## Aim
Format the items from the line containing "Like the tweet with the heart icon" through the end of the items, inclusive, as a two-column CSV with columns "item" and "answer". Write one row per item, with each value in a single quoted field and its line breaks replaced by spaces.

## Records shown
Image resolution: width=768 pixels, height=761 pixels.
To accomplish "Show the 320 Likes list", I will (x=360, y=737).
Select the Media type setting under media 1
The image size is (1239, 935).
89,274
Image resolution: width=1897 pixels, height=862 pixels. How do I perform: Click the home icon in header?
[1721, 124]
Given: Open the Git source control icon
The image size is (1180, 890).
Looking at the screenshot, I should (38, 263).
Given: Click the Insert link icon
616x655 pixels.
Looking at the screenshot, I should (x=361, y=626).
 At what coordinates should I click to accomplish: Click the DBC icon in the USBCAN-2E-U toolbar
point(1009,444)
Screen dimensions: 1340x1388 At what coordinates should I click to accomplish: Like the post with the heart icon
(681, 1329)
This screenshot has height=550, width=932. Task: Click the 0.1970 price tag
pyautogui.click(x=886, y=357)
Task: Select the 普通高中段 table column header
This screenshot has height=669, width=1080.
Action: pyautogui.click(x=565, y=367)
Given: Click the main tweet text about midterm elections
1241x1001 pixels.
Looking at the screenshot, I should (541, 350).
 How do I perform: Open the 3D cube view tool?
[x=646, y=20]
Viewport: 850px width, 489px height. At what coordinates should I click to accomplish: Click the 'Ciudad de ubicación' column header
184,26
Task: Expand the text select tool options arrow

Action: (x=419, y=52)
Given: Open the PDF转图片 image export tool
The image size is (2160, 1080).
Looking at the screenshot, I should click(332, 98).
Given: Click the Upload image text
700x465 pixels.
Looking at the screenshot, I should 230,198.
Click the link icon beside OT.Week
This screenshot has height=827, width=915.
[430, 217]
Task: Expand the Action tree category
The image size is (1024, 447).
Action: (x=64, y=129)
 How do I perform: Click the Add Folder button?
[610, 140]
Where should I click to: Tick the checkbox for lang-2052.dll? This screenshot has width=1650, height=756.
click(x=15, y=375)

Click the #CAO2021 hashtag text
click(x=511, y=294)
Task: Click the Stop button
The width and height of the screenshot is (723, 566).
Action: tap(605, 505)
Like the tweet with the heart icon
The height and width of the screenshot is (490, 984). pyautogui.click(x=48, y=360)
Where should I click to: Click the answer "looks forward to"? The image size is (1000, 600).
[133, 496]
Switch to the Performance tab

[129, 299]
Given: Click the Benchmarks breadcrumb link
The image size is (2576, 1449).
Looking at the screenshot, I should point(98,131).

## Response for this exercise
item,answer
"Like the tweet with the heart icon","The height and width of the screenshot is (490, 984). pyautogui.click(x=48, y=360)"
"Where should I click to: Click the answer ""looks forward to""? The image size is (1000, 600).","[133, 496]"
"Switch to the Performance tab","[129, 299]"
"Given: Click the Benchmarks breadcrumb link The image size is (2576, 1449).","Looking at the screenshot, I should point(98,131)."